Kate and the Joy of the Holiday Season

As I write this morning, Christmas is less than two weeks away, and I am feeling joyful.

It’s been years since Kate and I have bought presents for each other, but we always celebrate the holiday and our love for each other. Although our decorations are up, and we’re playing lots of Christmas music, she doesn’t recognize that Christmas is near and certainly can’t think about presents; however, she has already given me several. They’re not the material kind; however, like the MasterCard commercial, they are “priceless.”

I mentioned the first of those in my previous post. For the first time in just over two years, we had dinner together alone (without a caregiver) in the main dining room of our retirement community. Kate was cheerful and talkative. It was a very special moment for both of us. That was a week ago this past Sunday night. Since then, she’s given me two other equally priceless moments. Let me tell you about them with a brief preface for each.

This last stage of Kate’s Alzheimer’s is the most challenging for us. Kate experiences more delusions that disturb her than she did in earlier stages. I also find that some of the things that I depended on to help me in the past no longer work or work as well as they once did. Her family photobooks are a good example. Another is my reading to her. There was a time when she loved The Velveteen Rabbit, and I loved reading it to her. Her interest in the book has dwindled over the past year, but she surprised me a few nights ago.

We were in bed with the TV tuned to an NFL game (for me) with the sound muted and Christmas music playing on my audio system (for both of us). We were holding hands and talking when she said, “What can I do?” (She says something like this occasionally, and I don’t have trouble understanding why. She is now in what home health providers refer to as “Total Care.” That means a caregiver must take care of all her needs. She can’t do anything on her own. Although she can’t remember names, places, events, or how to do things, her senses are alive. She sees people around her who are doing things. It must be very discouraging not to be able to do anything for herself.)

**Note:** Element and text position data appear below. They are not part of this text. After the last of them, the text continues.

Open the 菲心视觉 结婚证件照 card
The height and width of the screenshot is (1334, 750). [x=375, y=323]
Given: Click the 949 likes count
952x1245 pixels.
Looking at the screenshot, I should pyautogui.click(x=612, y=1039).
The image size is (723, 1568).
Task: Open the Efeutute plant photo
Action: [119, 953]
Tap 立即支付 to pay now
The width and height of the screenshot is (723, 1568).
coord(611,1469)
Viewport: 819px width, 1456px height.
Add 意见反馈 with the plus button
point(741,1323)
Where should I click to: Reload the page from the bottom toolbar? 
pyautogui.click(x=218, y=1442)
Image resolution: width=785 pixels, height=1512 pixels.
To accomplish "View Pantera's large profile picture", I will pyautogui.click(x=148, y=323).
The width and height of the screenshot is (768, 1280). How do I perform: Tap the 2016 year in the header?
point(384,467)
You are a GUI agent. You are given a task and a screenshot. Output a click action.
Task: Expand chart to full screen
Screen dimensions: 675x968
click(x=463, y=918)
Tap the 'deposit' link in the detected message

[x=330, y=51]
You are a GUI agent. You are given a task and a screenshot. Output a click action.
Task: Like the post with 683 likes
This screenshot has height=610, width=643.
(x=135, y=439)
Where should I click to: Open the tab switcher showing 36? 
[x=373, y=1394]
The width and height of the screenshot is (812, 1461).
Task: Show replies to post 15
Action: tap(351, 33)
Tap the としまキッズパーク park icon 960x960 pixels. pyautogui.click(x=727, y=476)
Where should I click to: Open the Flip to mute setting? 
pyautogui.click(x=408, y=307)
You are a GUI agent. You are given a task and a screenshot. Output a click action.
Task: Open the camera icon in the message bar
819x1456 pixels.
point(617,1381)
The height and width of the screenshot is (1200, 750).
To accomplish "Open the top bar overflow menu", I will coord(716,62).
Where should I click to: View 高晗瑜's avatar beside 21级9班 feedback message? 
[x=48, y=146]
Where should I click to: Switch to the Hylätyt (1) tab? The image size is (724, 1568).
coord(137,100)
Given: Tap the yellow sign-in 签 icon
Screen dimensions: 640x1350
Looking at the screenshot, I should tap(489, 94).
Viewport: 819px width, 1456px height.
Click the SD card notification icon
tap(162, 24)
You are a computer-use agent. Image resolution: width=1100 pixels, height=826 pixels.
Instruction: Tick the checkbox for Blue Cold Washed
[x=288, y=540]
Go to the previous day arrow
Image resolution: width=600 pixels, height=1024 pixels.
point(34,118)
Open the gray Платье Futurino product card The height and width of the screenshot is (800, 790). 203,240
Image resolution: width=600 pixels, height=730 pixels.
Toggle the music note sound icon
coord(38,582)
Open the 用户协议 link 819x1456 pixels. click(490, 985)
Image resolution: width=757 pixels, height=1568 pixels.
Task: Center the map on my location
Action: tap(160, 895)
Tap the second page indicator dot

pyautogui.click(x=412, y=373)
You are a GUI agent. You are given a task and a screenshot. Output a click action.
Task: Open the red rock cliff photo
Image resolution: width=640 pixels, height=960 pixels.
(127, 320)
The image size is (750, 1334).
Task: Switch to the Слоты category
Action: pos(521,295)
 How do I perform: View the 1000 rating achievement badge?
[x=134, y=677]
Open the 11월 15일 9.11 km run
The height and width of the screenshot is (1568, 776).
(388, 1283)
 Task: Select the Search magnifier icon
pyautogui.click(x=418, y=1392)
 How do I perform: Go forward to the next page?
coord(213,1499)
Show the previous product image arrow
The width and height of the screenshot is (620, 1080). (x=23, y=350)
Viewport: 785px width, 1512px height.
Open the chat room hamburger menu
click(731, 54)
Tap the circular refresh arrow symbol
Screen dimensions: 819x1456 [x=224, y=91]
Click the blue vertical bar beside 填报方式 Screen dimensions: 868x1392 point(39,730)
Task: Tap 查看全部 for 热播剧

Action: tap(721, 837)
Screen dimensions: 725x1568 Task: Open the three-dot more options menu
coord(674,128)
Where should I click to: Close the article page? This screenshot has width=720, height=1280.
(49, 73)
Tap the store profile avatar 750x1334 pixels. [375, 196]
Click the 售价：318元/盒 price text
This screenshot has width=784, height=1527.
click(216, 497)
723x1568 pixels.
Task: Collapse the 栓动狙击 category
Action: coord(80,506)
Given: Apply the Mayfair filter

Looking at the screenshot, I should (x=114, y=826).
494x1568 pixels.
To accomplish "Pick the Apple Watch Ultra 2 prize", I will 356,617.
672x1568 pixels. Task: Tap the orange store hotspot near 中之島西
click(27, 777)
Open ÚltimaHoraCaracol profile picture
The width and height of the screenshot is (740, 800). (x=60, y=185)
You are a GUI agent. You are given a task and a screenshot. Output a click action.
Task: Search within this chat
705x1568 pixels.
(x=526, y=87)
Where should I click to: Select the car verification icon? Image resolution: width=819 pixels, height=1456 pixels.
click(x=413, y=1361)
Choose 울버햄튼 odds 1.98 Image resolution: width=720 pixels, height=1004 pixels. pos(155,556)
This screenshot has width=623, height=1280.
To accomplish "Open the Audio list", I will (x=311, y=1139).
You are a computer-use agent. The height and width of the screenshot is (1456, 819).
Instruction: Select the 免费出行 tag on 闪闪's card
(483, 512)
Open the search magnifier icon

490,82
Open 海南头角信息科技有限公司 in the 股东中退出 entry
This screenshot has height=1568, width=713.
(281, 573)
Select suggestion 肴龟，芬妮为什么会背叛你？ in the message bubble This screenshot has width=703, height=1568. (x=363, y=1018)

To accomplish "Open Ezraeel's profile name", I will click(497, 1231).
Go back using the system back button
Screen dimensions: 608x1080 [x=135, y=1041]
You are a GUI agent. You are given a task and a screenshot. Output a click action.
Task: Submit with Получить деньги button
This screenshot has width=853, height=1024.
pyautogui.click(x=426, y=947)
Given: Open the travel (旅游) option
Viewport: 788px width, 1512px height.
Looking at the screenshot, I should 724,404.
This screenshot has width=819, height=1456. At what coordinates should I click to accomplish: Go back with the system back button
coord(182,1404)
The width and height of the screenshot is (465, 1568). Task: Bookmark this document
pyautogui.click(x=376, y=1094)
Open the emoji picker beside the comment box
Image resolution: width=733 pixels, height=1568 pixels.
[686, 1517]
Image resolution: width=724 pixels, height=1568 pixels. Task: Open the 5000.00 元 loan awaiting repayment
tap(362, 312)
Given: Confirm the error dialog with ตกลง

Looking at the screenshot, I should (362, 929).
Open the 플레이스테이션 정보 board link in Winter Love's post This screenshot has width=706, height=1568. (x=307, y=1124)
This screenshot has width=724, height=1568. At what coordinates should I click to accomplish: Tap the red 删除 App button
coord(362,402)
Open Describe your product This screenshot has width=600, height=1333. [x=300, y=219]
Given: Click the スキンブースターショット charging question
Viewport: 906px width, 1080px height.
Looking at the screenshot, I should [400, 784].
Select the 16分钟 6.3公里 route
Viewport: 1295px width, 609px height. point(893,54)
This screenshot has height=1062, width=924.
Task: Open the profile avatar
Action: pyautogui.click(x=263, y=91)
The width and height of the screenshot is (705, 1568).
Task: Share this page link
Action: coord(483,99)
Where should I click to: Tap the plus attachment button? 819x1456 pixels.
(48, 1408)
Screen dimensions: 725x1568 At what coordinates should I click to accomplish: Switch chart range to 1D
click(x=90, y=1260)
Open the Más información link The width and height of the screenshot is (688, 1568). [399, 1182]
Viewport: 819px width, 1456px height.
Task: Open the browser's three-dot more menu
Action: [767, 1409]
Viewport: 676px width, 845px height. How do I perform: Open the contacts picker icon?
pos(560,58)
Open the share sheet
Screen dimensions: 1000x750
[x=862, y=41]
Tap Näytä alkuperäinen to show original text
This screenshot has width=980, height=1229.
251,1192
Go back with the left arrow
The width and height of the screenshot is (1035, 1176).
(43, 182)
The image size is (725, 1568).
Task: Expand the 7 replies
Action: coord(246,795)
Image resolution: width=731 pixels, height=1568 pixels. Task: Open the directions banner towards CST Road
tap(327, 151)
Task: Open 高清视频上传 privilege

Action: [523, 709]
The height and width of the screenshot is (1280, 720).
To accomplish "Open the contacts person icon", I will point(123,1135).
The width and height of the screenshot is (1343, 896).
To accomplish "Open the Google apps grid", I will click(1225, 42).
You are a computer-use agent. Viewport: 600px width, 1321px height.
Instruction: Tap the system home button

I suggested a couple of things, and she said something about reading. I asked if she would like me to read something to her. She indicated she would, and I pulled out The Velveteen Rabbit from the top drawer of the bedside table.

She didn’t remember the book, and I told her it was one that we had both enjoyed in the past. I’ve read it to her many times but have always recognized that she can’t grasp the plot and can’t understand many of the specific things that occur. To counter those obstacles, I read it in a very animated way to capture the feelings conveyed by the text.

I caught her at a perfect time. From the very beginning, she was engaged. It’s always been a favorite of hers, but she has never responded more enthusiastically. She responded audibly to at least one part of every page. I wish that I had recorded it. When I came to the end, I said what I always say, “Thank you for letting me read this. I love this story.” She said, “Me, too. I’ve got tears in my eyes.” I said, “I do too,” and I did.

The next gift came over the weekend. A number of our church friends live in our retirement community. We often see one of those, a 93-year-old ”live wire,” who buzzes around the hallways on her motorized wheelchair. Soon after we moved in, she told us she wanted to come to our apartment to read a Christmas story to Kate in December. She has reminded us of that many times over the preceding months. Late Friday afternoon, she sent me a text message asking if she could come by Saturday afternoon. That was a good time for us, and I accepted her offer. I thought about warning our friend that I couldn’t predict how Kate would respond but decided against it. As it turned out, Kate rose to the occasion.

So did our friend who wore a brightly decorated Christmas vest and a small Christmas tree atop the cap on her head along with a script of The Night Before Christmas. She pulled up a chair directly in front of and very close to Kate who was in her wheelchair. Then she read the story in a very dramatic way. Kate kept her eyes closed, but she was very attentive and the expressions on her face let us know that she was enjoying all of it.

When she finished reading, our friend suggested we sing something, so we sang “Deck the Halls” and “Silent Night.” Kate joined in softly. At the end of the last verse, our friend and I had tears of joy in our eyes. Kate didn’t, but she did applaud. It was another beautiful moment.

So, although this could be a depressing time in a joyful season, Kate herself is a “gift that keeps on giving.” That says a lot about someone at this stage of Alzheimer’s, and explains why I’m feeling joyful.